Exercise directions - From the data that follows, copy every line holding the string "will".

Supplied information -

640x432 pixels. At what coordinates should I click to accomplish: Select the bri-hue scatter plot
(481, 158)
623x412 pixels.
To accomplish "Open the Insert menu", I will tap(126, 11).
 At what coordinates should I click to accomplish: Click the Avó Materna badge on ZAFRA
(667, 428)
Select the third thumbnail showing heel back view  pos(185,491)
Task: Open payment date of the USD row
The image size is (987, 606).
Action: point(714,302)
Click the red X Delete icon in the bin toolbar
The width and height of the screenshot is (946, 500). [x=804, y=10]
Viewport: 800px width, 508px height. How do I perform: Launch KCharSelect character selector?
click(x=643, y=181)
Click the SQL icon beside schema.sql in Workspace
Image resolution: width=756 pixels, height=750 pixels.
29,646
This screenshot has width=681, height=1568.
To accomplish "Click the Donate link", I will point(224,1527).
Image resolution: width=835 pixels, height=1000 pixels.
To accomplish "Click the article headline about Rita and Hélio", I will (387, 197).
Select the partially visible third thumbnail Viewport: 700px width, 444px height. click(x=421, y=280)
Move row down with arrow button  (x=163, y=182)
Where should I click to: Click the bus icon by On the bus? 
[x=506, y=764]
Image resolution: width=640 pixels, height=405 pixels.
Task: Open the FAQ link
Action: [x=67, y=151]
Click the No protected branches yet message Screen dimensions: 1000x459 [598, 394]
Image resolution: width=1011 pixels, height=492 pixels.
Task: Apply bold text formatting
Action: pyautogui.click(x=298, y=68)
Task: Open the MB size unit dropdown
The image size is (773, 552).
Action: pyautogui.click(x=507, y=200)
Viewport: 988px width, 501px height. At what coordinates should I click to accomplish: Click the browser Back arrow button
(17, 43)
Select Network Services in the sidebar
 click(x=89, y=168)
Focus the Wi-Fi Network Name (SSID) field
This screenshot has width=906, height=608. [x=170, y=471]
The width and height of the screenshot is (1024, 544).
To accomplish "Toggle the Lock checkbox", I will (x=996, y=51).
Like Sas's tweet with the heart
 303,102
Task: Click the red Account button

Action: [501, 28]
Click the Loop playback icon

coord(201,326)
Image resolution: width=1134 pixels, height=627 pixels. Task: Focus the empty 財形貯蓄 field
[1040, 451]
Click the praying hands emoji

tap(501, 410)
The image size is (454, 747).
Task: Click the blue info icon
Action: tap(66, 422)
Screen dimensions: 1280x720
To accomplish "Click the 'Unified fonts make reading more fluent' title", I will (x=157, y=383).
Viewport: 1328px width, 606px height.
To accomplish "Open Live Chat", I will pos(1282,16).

Exercise result -
To accomplish "Open the Insert menu", I will tap(126, 11).
To accomplish "Click the Donate link", I will point(224,1527).
To accomplish "Click the article headline about Rita and Hélio", I will (387, 197).
To accomplish "Toggle the Lock checkbox", I will (x=996, y=51).
To accomplish "Click the 'Unified fonts make reading more fluent' title", I will (x=157, y=383).
To accomplish "Open Live Chat", I will pos(1282,16).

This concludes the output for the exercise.